OhioHealth's Dublin Methodist Hospital has now spent over a decade serving the medical needs of the city's ever-expanding community, but municipal leaders say the institution plays a significant role in Dublin's economy as well.
OhioHealth is Dublin's second-largest employer behind only Cardinal Health, said Colleen Gilger, Dublin's director of economic development.
More than half of OhioHealth's employment in the city is nonclinical and office-related, Gilger said.
"We take great pride in having health care as one of our top four employment sectors in Dublin and recently identified more than 250 health-care-related companies within the Dublin community," Gilger said.
The hospital, at 7500 Hospital Drive, has 831 medical staff members, 925 associates and 97 volunteers at the main hospital and other associated buildings, said Marcus Thorpe, media relations manager for Dublin Methodist.
The hospital's location also has had an impact on medical offices and support companies that have located in the area of Perimeter Drive, said Margie Amorose, director of the Dublin Chamber of Commerce.
"It's hard to imagine" what Perimeter Drive would look like, had the hospital not located there, Amorose said.
"Dublin Methodist put us at another level," she said.
For his part, Steve Bunyard, president of Dublin Methodist, said he recognizes OhioHealth is a big part of the Dublin community.
Although Dublin Methodist is a full-service hospital, like other hospitals around the city, the institution doesn't provide everything, Bunyard said.
For example, neurosurgery and cardiac-care surgeries such as open heart and bypass are performed at other OhioHealth locations.
"We sit as a front door to this community for health care with the recognition of where our services end," Bunyard said.
Although Dublin Methodist has been in the city for 10 years, plans for health care in the area date longer.
OhioHealth in the early 1980s purchased more than 100 acres in Dublin and waited for the community to grow enough to warrant a health-care need, said Cheryl Herbert, OhioHealth's senior vice president of regional operations and the first president of Dublin Methodist Hospital from 2004-2011.

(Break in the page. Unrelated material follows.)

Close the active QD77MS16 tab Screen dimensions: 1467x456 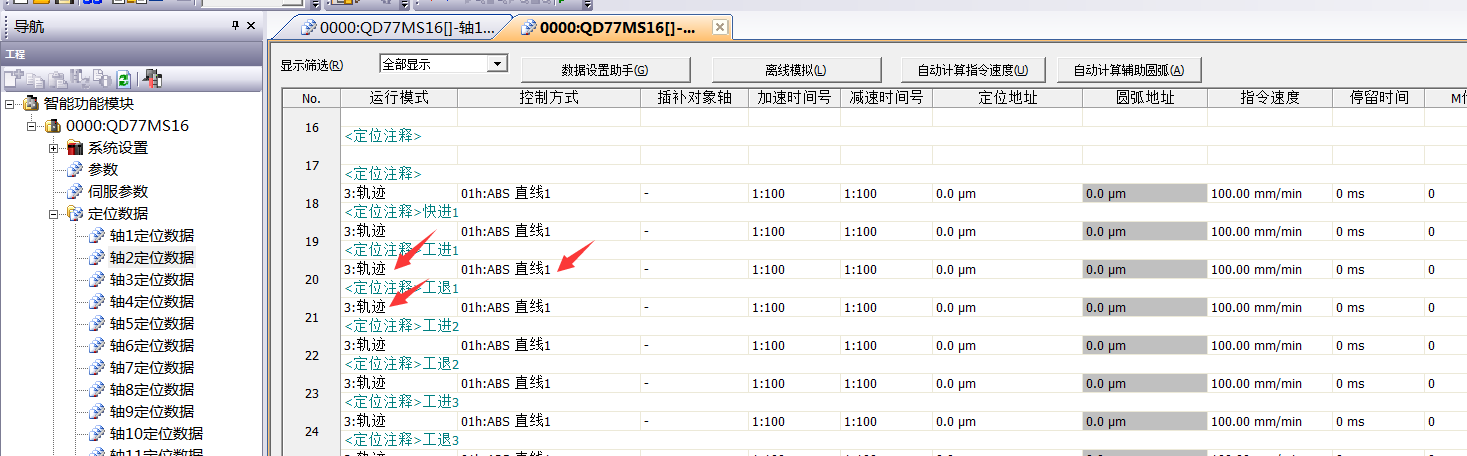coord(719,28)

Between 2003 and 2004, OhioHealth decided to build a hospital in Dublin, breaking ground in 2005 and opening in 2008, Herbert said.
"OhioHealth had owned the land that the hospital sits on for many years before we decided to build a hospital here," she said.
In building from the ground up -- a rare opportunity -- OhioHealth focused on creating a healing environment for patients, maximizing elements that help people heal faster, decrease stress and prevent infection, Herbert said.
As Dublin Methodist evolved, it also had an impact on a later evolution in Dublin's health-care sector.
Whereas a number of factors played into Ohio University's decision to launch its Dublin campus in 2014, the university's long-standing relationship with OhioHealth, its education partner for the Dublin campus, increased the project's viability and continues to contribute to its success, said Ken Johnson, Ohio University Heritage College of Osteopathic Medicine executive dean and Ohio University chief medical affairs officer.
One example of that partnership, Johnson said, is the new family-medicine residency program at Dublin Methodist, under the direction of one of OU's 2005 graduates, Dr. Matt Kunar. It's where one of the first graduates from the Heritage College, Dublin, will continue training.
The relationship between Ohio University and OhioHealth, Johnson said, "just keeps growing and deepening with all the OhioHealth facilities in the area," he said.